--- Entries supplied ---

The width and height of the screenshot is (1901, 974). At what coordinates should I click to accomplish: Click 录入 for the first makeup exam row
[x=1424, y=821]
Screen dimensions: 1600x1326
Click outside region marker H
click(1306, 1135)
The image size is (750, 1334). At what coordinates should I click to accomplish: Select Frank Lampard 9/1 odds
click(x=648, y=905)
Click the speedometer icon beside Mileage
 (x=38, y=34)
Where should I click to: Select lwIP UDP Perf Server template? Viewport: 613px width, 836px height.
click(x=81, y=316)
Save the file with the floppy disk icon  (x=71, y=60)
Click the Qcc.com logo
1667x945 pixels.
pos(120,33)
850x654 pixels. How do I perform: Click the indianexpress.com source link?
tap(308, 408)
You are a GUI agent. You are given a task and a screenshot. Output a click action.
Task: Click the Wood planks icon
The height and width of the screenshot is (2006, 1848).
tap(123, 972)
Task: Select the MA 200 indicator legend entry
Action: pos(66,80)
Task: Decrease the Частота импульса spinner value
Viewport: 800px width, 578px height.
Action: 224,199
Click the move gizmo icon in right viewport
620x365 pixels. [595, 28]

--- Activity ---
Please give an exact copy of every entry.

--- Solution below ---
The width and height of the screenshot is (1901, 974). At what coordinates should I click to accomplish: Click 录入 for the first makeup exam row
[x=1424, y=821]
Screen dimensions: 1600x1326
Click outside region marker H
click(1306, 1135)
The image size is (750, 1334). At what coordinates should I click to accomplish: Select Frank Lampard 9/1 odds
click(x=648, y=905)
Click the speedometer icon beside Mileage
 (x=38, y=34)
Where should I click to: Select lwIP UDP Perf Server template? Viewport: 613px width, 836px height.
click(x=81, y=316)
Save the file with the floppy disk icon  (x=71, y=60)
Click the Qcc.com logo
1667x945 pixels.
pos(120,33)
850x654 pixels. How do I perform: Click the indianexpress.com source link?
tap(308, 408)
You are a GUI agent. You are given a task and a screenshot. Output a click action.
Task: Click the Wood planks icon
The height and width of the screenshot is (2006, 1848).
tap(123, 972)
Task: Select the MA 200 indicator legend entry
Action: pos(66,80)
Task: Decrease the Частота импульса spinner value
Viewport: 800px width, 578px height.
Action: 224,199
Click the move gizmo icon in right viewport
620x365 pixels. [595, 28]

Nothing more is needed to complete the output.